What Sweeping Does to a Curling Stone’s Path

When sweepers brush the ice ahead of a moving stone, friction from the broom generates heat that partially melts the pebble tops in the stone’s path. A thin water film forms. Friction between the stone and the ice drops, and the stone travels further and curls less than it would on untouched ice.

That is the mechanism. The details matter.

The ice surface in Olympic curling is pebbled โ€” water is sprayed across the sheet and freezes into thousands of tiny bumps, each between one and two millimetres tall. A curling stone makes contact with those bumps through a narrow ring on its granite base called the running band: 130 millimetres in diameter, just three to eight millimetres wide. The stone’s full 20-kilogram weight is concentrated onto whatever pebble tips that ring touches at any given moment.

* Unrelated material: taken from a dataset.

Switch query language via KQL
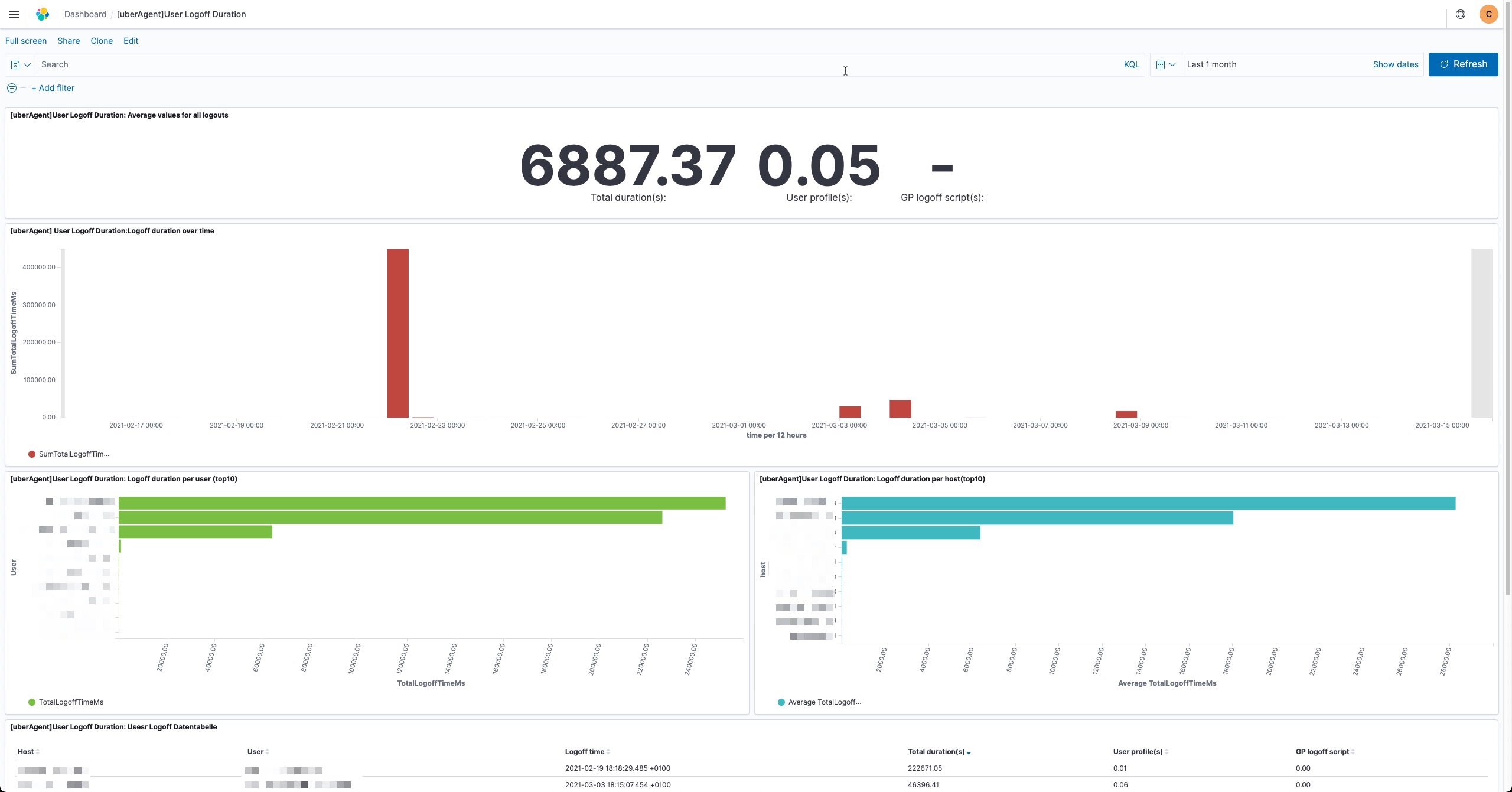This screenshot has height=792, width=1512. [1131, 64]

What makes the biggest difference during sweeping is not how fast the broom moves. A controlled study replicating conditions at the PyeongChang Olympic venue found that downward pressure on the brush is the dominant factor. More vertical force means more heat, more melt, and more distance gained. At maximum effort, that output pushes a sweeper’s heart rate to an average of 170 beats per minute, according to research published in the Journal of Sports Science and Medicine. Leads and seconds, the two positions who sweep the majority of stones in a game, train specifically for that cardiovascular load.

On an Olympic sheet where a centimetre separates a scoring stone from a wasted one, the distance effects of sweeping are decisive.


Why a Curling Stone Curls in the First Place

This is where the science gets uncomfortable: after nearly a century of research, physicists still cannot agree on why the stone curls at all.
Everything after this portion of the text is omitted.